My marriage has deteriorated in so many ways, and I feel betrayed and disappointed…My husband is enmeshed with his family and emotionally neglectful. He hasn’t been able to leave and cleave and has such alliance to his family of origin…I am upset because I married him thinking he would offer security to me; because he is Adventist, I expected him to be of high character as he portrayed himself.
My faith was shaken after our second-born arrived because I just couldn’t reconcile how my husband, as the “representative of Jesus on earth”, could be so neglectful of himself, the marriage, and even of the kids. He doesn’t engage in spiritual discussion or family dynamics, but he so loyal to his family of origin and to the Adventist church.

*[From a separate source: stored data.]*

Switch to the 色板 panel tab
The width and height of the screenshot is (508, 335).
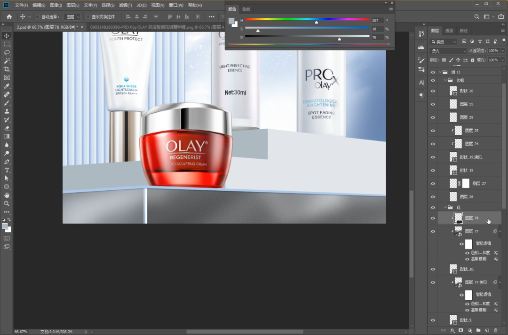pyautogui.click(x=246, y=9)
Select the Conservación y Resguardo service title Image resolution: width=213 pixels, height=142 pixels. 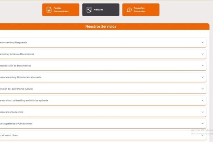click(13, 43)
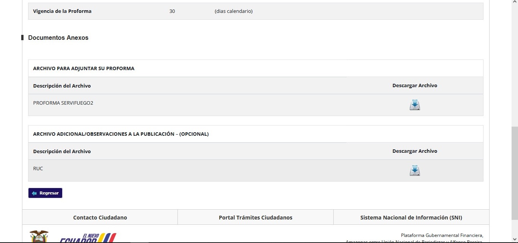Click the ARCHIVO ADICIONAL/OBSERVACIONES A LA PUBLICACIÓN header
The image size is (518, 243).
(121, 134)
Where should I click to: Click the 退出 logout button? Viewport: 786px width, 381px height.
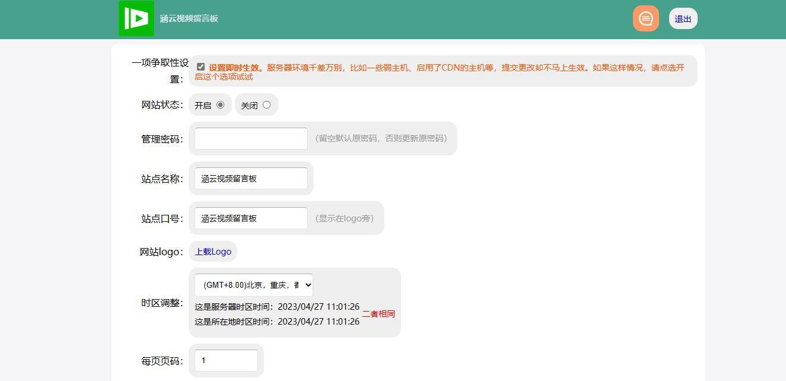[683, 19]
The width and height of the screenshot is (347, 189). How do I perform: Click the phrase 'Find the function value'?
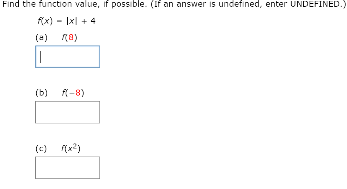50,4
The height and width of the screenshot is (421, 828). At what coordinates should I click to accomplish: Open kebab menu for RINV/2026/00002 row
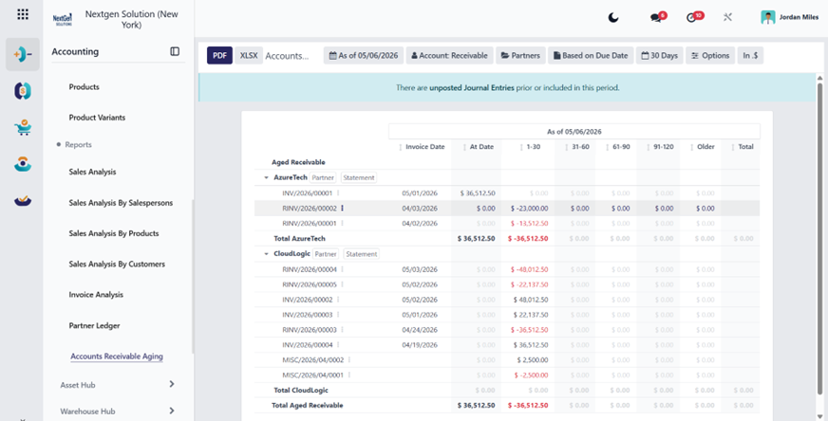[342, 209]
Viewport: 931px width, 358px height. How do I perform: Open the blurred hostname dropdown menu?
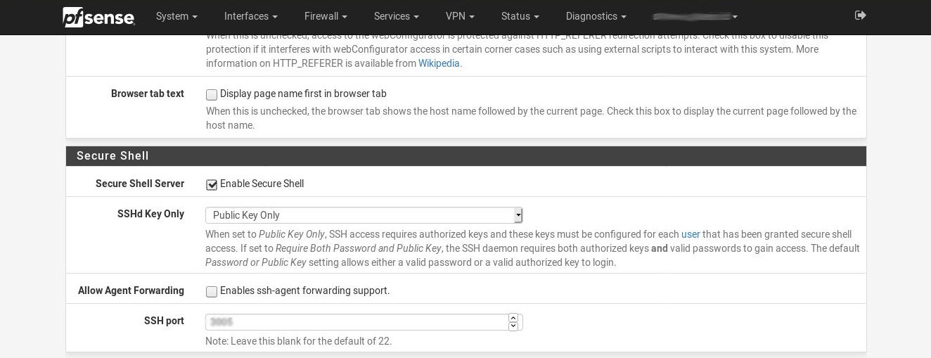tap(695, 16)
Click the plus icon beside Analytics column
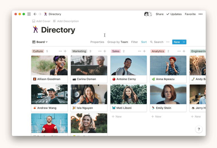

This situation led me to be angry with God as I believed He led me to this man. I went off on a tangent for a week or so and questioned if the Bible was even true. I was consuming new age material. I now know it was not God who necessarily led me to marry him, but the brainwashing from being Adventist led me to ignore all red flags and only consider Adventism as a criteria for a partner. The most important quality of a husband was that he be Adventist.
I am writing to ask you how I can minister to him for the sake of my children. He wants to take them to Adventist church and Adventist Youth, and my conscience just won’t let me. I am worried if we split and have shared custody, he will then have access to them without my being able to protect them. His family will also have access to enmesh them.
How do I sustain my marriage while having such a huge fundamental difference?
Can I divorce him on emotional neglect grounds?
How do I protect my children?
How can I lead them or teach them the gospel?
I feel like if I can convince him Ellen White is a fraud and that the Sabbath is not the day of worship or a condition for salvation, he will be able to get on the right path to Jesus’ true gospel, and the rest will fall into place. I know all of this is the work of the Holy Sprit, but he is open to hear what I have to say. Concise material is more impactful as he has a really short attention span.
—VIA EMAIL
Response: Thank you so much for writing! I feel for you and understand SO well what you are describing.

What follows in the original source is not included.